The required output is every line from the one containing "Instruction: Click the" through the last line of the listing below, copied exactly, pictures excluded.

━━━━━━

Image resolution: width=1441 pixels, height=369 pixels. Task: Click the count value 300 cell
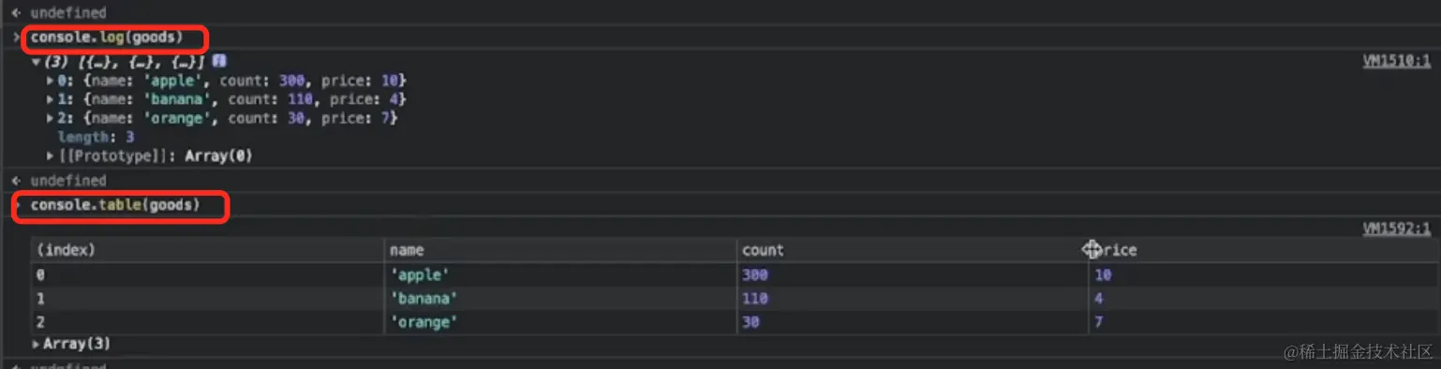(912, 275)
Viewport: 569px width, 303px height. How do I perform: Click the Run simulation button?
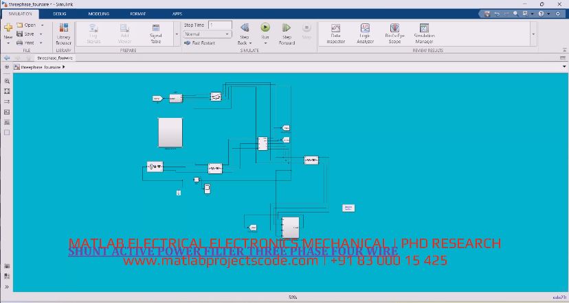265,28
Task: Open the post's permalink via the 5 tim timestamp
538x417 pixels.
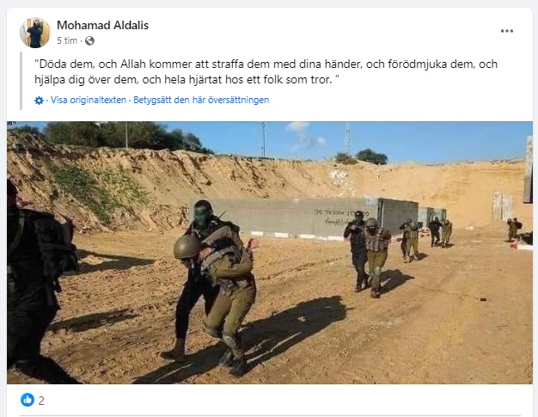Action: (x=67, y=41)
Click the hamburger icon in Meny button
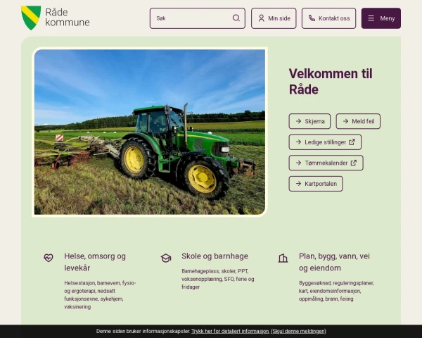 point(371,18)
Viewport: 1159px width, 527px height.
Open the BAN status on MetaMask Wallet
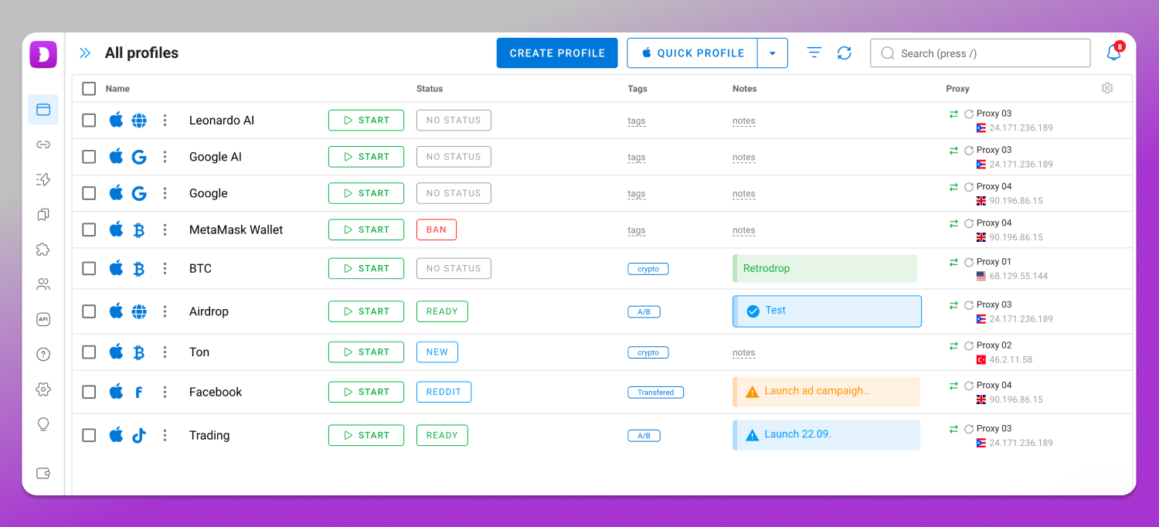(437, 230)
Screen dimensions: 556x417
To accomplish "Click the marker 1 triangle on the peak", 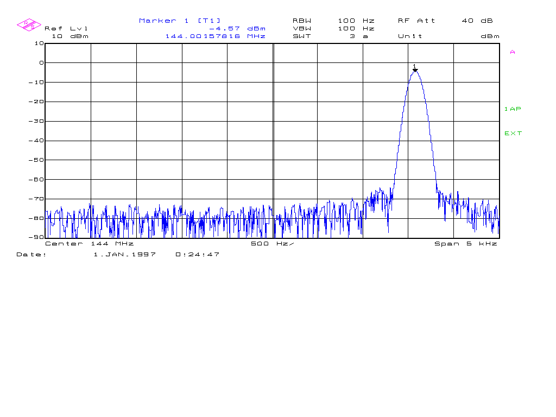I will (415, 70).
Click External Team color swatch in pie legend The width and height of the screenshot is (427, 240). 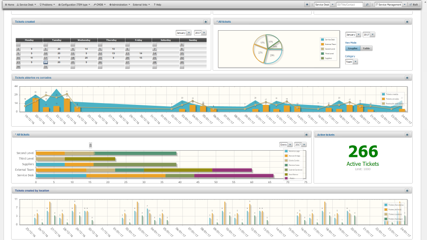coord(322,44)
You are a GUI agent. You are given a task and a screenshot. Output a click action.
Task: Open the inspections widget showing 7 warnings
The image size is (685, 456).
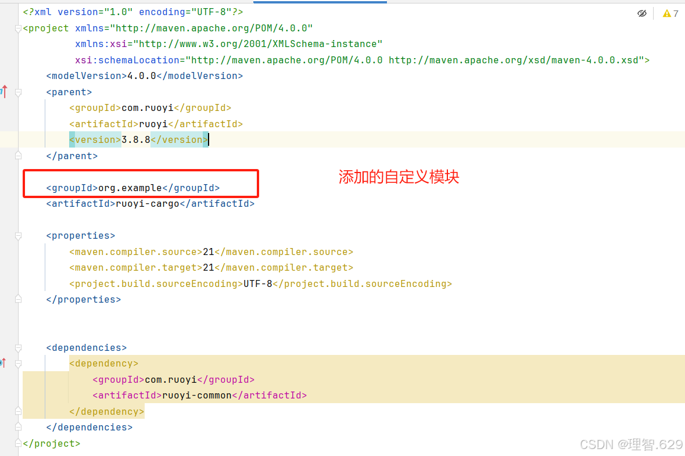[x=670, y=13]
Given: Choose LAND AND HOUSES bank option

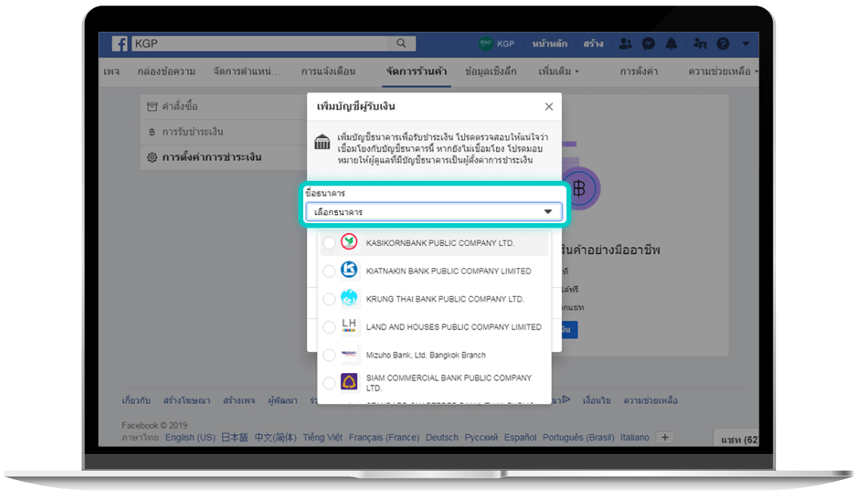Looking at the screenshot, I should (329, 327).
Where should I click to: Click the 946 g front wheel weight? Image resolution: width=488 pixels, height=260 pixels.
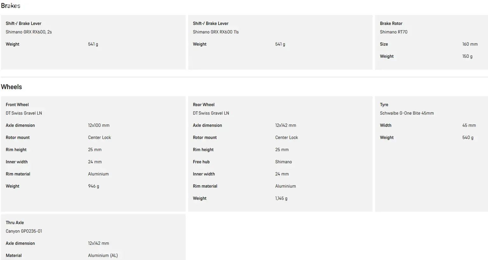(93, 186)
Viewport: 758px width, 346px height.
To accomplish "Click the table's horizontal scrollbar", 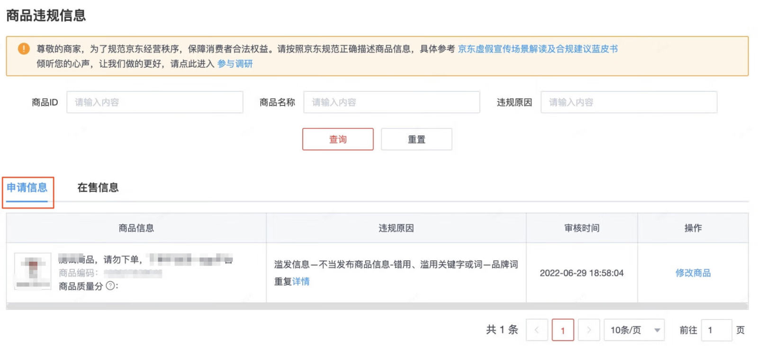I will (377, 306).
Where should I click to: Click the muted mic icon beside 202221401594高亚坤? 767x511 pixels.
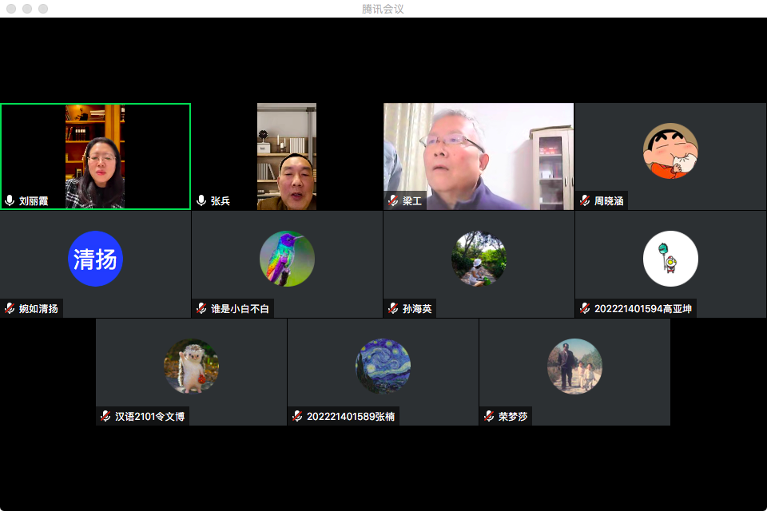[585, 308]
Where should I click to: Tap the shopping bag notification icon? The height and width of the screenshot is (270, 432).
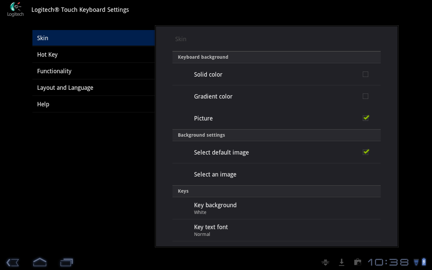tap(357, 262)
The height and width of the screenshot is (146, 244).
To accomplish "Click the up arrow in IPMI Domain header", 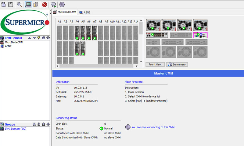I will pos(30,38).
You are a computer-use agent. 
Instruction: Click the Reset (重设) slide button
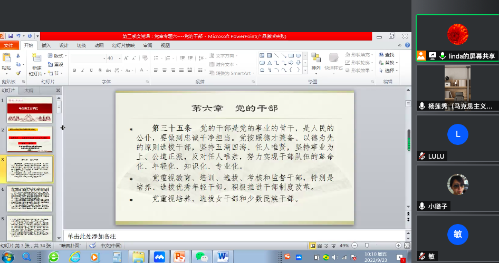56,64
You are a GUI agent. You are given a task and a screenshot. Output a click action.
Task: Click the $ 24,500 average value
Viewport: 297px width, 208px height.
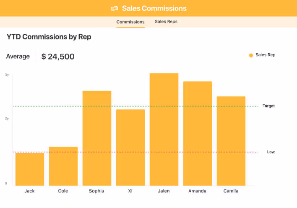point(58,57)
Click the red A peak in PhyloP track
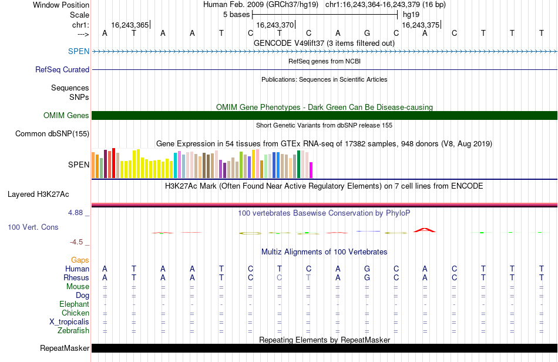Viewport: 558px width, 362px height. [x=425, y=230]
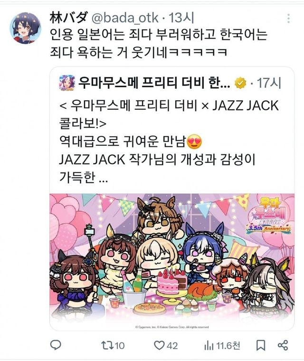View analytics via the bar chart icon

pyautogui.click(x=209, y=346)

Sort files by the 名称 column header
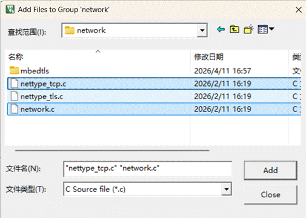point(16,57)
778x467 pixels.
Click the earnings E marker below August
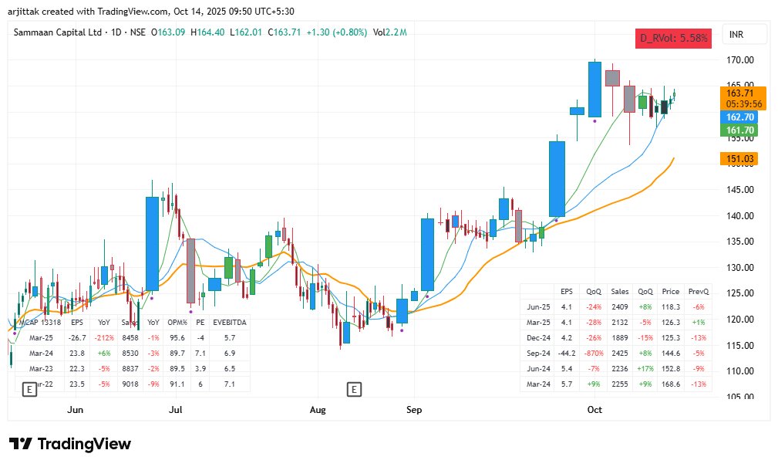pyautogui.click(x=355, y=390)
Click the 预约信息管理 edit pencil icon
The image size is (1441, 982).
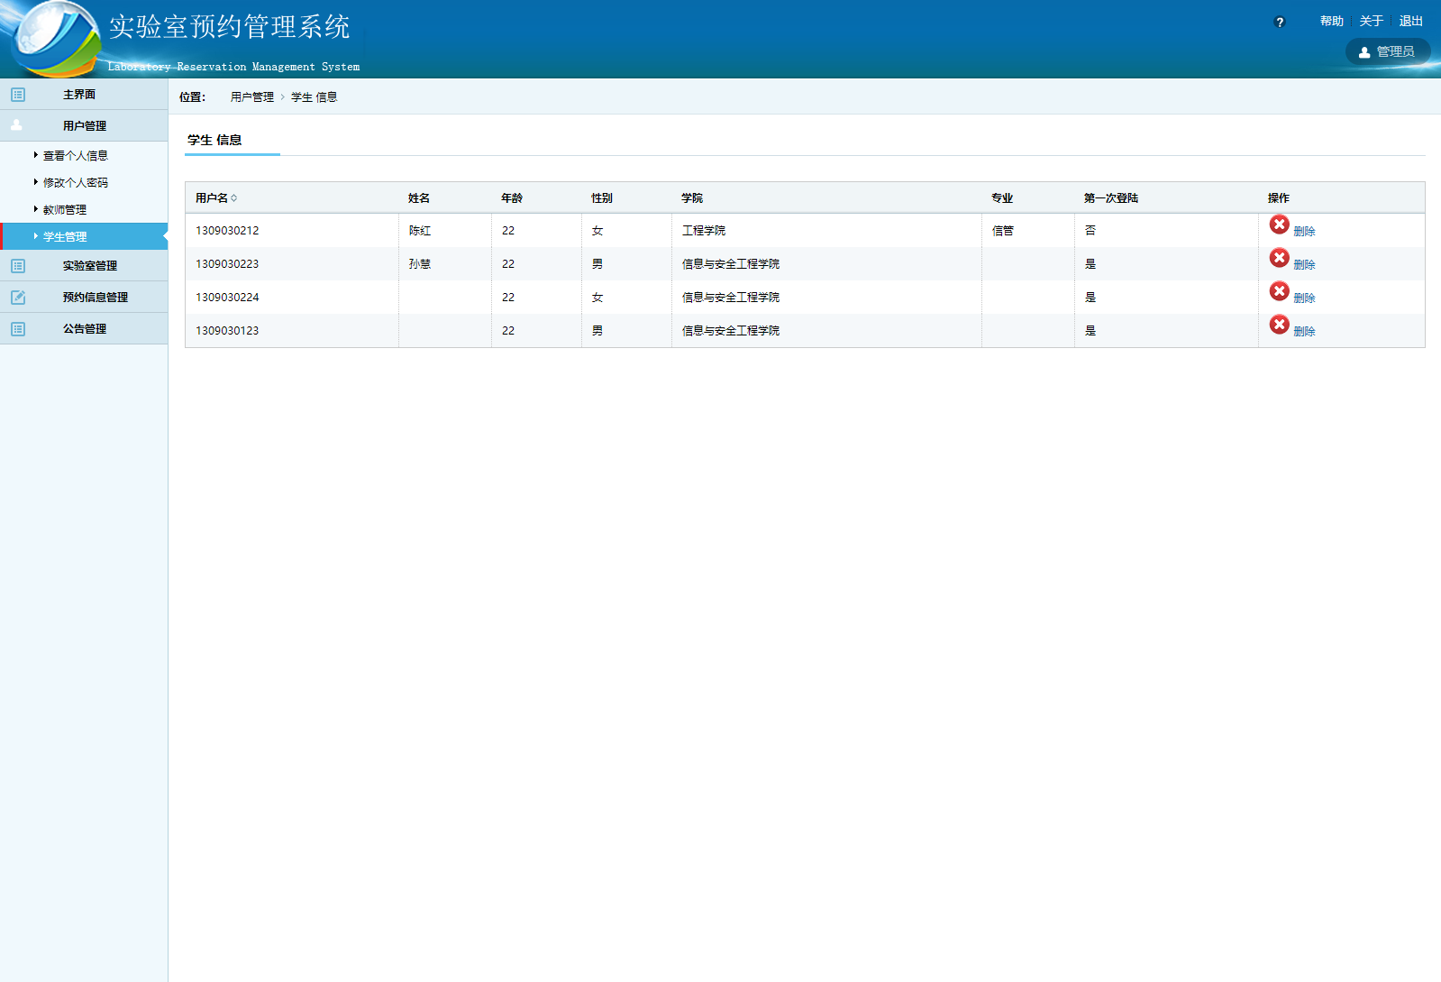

━━━━━━

• _Written solution_:
Instruction: Click the Reset (重设) slide button
56,64
You are a GUI agent. You are given a task and a screenshot. Output a click action.
Task: Click the $ 24,500 average value
Viewport: 297px width, 208px height.
point(58,57)
Click the red A peak in PhyloP track
Viewport: 558px width, 362px height. [x=425, y=230]
View analytics via the bar chart icon

pyautogui.click(x=209, y=346)

Sort files by the 名称 column header
point(16,57)
778x467 pixels.
Click the earnings E marker below August
pyautogui.click(x=355, y=390)
Click the 预约信息管理 edit pencil icon
The image size is (1441, 982).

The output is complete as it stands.